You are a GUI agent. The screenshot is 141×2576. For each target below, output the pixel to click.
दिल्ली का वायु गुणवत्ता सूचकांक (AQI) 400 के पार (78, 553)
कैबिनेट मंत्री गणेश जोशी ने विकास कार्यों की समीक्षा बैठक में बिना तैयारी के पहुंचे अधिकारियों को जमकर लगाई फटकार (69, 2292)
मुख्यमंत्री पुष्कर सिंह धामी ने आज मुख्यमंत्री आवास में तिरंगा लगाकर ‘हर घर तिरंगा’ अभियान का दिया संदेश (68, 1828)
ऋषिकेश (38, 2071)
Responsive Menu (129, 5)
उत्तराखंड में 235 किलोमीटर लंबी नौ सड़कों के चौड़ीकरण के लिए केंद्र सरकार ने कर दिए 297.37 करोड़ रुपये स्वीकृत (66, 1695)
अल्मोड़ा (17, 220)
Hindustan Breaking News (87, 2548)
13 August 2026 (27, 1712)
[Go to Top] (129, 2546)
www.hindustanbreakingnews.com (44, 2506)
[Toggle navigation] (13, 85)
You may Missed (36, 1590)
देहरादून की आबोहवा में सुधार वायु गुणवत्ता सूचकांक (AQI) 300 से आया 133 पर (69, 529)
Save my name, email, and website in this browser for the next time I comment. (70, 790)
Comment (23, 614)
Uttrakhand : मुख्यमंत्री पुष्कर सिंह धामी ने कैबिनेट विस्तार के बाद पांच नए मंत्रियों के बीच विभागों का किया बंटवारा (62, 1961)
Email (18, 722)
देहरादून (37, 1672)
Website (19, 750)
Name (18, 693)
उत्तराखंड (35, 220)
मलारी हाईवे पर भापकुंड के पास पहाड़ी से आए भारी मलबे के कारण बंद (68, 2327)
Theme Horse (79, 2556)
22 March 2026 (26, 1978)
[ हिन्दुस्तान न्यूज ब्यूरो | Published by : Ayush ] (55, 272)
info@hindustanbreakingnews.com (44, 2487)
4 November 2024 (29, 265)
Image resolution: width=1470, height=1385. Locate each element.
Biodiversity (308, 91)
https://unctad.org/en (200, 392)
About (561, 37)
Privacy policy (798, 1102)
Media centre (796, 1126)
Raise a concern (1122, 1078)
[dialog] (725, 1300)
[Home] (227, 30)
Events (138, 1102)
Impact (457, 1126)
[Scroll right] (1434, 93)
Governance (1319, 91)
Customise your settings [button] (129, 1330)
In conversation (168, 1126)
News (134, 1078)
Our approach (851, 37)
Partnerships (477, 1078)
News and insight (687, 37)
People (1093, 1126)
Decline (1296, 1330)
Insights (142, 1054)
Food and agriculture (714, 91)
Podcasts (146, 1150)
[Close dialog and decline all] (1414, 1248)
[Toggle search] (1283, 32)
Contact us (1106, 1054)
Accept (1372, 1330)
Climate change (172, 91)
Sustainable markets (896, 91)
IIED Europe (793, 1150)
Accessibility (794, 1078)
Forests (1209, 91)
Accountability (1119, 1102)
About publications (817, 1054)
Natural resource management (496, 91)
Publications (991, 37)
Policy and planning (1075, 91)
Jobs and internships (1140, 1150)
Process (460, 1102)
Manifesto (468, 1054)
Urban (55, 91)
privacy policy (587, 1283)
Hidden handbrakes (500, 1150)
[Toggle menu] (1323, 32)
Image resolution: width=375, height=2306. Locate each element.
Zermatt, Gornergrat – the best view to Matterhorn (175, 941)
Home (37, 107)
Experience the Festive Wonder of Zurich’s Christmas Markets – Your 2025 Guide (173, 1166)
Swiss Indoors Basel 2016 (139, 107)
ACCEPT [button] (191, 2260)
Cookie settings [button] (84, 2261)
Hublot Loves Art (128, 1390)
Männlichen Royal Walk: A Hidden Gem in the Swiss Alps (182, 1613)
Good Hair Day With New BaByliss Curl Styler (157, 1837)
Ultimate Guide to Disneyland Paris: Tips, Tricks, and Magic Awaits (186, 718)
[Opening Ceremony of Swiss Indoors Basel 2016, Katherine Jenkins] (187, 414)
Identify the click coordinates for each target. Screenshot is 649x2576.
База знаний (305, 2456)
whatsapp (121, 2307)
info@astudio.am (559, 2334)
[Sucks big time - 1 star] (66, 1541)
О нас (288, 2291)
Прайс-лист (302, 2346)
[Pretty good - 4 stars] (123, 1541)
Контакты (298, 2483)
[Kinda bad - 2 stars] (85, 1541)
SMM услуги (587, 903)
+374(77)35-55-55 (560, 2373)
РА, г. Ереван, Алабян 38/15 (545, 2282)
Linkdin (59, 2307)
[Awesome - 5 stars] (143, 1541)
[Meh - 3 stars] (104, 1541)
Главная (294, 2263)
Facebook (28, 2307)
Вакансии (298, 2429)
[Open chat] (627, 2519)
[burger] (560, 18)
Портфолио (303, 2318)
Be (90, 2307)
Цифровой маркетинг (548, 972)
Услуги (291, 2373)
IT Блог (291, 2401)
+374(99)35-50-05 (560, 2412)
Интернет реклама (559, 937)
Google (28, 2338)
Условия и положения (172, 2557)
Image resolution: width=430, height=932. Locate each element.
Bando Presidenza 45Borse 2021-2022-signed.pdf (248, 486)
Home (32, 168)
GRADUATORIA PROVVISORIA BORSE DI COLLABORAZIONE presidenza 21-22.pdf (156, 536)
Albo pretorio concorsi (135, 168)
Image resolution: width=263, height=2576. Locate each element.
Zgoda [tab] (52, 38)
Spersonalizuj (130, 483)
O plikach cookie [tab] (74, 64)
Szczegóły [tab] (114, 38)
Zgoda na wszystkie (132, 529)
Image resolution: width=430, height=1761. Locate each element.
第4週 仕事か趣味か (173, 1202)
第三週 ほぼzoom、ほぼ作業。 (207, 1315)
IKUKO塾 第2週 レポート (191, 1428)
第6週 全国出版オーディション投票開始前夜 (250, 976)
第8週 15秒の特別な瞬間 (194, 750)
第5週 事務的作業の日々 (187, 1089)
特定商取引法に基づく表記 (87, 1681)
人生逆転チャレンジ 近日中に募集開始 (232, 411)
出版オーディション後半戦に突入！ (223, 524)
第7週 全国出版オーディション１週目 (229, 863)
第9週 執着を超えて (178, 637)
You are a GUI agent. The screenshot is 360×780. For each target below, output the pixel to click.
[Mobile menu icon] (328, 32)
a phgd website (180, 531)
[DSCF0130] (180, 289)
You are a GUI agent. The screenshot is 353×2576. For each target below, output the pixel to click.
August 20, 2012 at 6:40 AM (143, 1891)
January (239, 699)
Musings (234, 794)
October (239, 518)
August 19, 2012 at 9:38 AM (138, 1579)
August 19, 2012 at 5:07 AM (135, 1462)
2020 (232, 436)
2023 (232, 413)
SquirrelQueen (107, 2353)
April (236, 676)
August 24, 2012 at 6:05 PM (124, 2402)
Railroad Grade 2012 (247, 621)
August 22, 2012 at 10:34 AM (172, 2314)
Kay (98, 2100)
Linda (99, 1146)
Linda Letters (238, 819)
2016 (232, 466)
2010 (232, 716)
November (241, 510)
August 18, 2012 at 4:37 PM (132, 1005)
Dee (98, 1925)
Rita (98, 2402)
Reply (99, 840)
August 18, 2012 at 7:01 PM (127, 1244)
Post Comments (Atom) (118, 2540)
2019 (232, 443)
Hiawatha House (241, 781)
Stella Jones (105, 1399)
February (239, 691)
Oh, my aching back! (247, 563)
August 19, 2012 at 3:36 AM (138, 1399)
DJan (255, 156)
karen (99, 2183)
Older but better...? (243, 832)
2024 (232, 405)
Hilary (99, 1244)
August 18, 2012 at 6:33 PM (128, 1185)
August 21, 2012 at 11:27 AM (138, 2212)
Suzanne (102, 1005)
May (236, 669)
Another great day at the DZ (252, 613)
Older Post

> TO DO:
Report, for the data above, every line in which the string "Swiss" appears.

> OUTPUT BELOW:
Swiss Indoors Basel 2016 (139, 107)
Männlichen Royal Walk: A Hidden Gem in the Swiss Alps (182, 1613)
[Opening Ceremony of Swiss Indoors Basel 2016, Katherine Jenkins] (187, 414)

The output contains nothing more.